*** Opening of Supplied records ***

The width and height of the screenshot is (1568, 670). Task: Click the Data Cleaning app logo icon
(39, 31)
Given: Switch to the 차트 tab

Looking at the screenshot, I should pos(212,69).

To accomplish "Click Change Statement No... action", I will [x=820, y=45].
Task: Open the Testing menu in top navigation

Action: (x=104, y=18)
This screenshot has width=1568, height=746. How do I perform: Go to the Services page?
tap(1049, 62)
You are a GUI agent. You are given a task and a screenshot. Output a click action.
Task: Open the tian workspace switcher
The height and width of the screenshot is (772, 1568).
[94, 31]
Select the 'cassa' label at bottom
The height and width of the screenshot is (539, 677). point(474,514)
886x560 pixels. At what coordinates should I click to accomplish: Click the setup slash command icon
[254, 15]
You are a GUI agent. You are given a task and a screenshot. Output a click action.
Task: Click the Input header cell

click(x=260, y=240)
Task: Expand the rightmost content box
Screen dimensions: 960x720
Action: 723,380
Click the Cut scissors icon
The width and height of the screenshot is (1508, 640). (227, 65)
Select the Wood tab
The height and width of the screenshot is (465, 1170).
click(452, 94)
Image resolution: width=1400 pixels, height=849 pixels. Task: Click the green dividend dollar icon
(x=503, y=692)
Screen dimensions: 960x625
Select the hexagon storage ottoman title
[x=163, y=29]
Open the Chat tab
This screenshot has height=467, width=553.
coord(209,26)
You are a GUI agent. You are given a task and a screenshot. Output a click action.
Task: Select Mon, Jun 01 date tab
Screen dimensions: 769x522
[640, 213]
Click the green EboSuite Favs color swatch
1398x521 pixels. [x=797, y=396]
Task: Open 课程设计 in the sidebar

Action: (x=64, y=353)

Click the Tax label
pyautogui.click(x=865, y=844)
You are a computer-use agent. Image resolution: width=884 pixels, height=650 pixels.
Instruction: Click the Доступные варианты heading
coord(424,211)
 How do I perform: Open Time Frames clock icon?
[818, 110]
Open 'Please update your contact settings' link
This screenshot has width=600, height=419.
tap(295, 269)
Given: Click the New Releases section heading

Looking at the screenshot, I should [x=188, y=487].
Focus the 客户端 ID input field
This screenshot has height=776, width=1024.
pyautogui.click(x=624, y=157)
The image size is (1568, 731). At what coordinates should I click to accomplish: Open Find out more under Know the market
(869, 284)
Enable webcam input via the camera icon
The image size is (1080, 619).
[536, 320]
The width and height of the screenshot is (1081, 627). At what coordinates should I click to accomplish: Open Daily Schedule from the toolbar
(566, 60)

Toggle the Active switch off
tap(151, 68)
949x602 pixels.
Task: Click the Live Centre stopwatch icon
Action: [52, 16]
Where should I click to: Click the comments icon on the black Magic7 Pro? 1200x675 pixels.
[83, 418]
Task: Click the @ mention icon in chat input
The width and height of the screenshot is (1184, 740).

*** Close of Supplied records ***

** Exercise goal **
Every line of the listing is to be returned exactly as given.

** Exercise result **
The width and height of the screenshot is (1568, 670). Task: Click the Data Cleaning app logo icon
(39, 31)
Given: Switch to the 차트 tab

Looking at the screenshot, I should pos(212,69).

To accomplish "Click Change Statement No... action", I will [x=820, y=45].
Task: Open the Testing menu in top navigation

Action: (x=104, y=18)
This screenshot has width=1568, height=746. How do I perform: Go to the Services page?
tap(1049, 62)
You are a GUI agent. You are given a task and a screenshot. Output a click action.
Task: Open the tian workspace switcher
The height and width of the screenshot is (772, 1568).
[94, 31]
Select the 'cassa' label at bottom
The height and width of the screenshot is (539, 677). point(474,514)
886x560 pixels. At what coordinates should I click to accomplish: Click the setup slash command icon
[254, 15]
You are a GUI agent. You are given a task and a screenshot. Output a click action.
Task: Click the Input header cell

click(x=260, y=240)
Task: Expand the rightmost content box
Screen dimensions: 960x720
Action: 723,380
Click the Cut scissors icon
The width and height of the screenshot is (1508, 640). (227, 65)
Select the Wood tab
The height and width of the screenshot is (465, 1170).
click(452, 94)
Image resolution: width=1400 pixels, height=849 pixels. Task: Click the green dividend dollar icon
(x=503, y=692)
Screen dimensions: 960x625
Select the hexagon storage ottoman title
[x=163, y=29]
Open the Chat tab
This screenshot has height=467, width=553.
coord(209,26)
You are a GUI agent. You are given a task and a screenshot. Output a click action.
Task: Select Mon, Jun 01 date tab
Screen dimensions: 769x522
[640, 213]
Click the green EboSuite Favs color swatch
1398x521 pixels. [x=797, y=396]
Task: Open 课程设计 in the sidebar

Action: (x=64, y=353)

Click the Tax label
pyautogui.click(x=865, y=844)
You are a computer-use agent. Image resolution: width=884 pixels, height=650 pixels.
Instruction: Click the Доступные варианты heading
coord(424,211)
 How do I perform: Open Time Frames clock icon?
[818, 110]
Open 'Please update your contact settings' link
This screenshot has width=600, height=419.
tap(295, 269)
Given: Click the New Releases section heading

Looking at the screenshot, I should [x=188, y=487].
Focus the 客户端 ID input field
This screenshot has height=776, width=1024.
pyautogui.click(x=624, y=157)
The image size is (1568, 731). At what coordinates should I click to accomplish: Open Find out more under Know the market
(869, 284)
Enable webcam input via the camera icon
The image size is (1080, 619).
[536, 320]
The width and height of the screenshot is (1081, 627). At what coordinates should I click to accomplish: Open Daily Schedule from the toolbar
(566, 60)

Toggle the Active switch off
tap(151, 68)
949x602 pixels.
Task: Click the Live Centre stopwatch icon
Action: [52, 16]
Where should I click to: Click the comments icon on the black Magic7 Pro? 1200x675 pixels.
[83, 418]
Task: Click the @ mention icon in chat input
The width and height of the screenshot is (1184, 740).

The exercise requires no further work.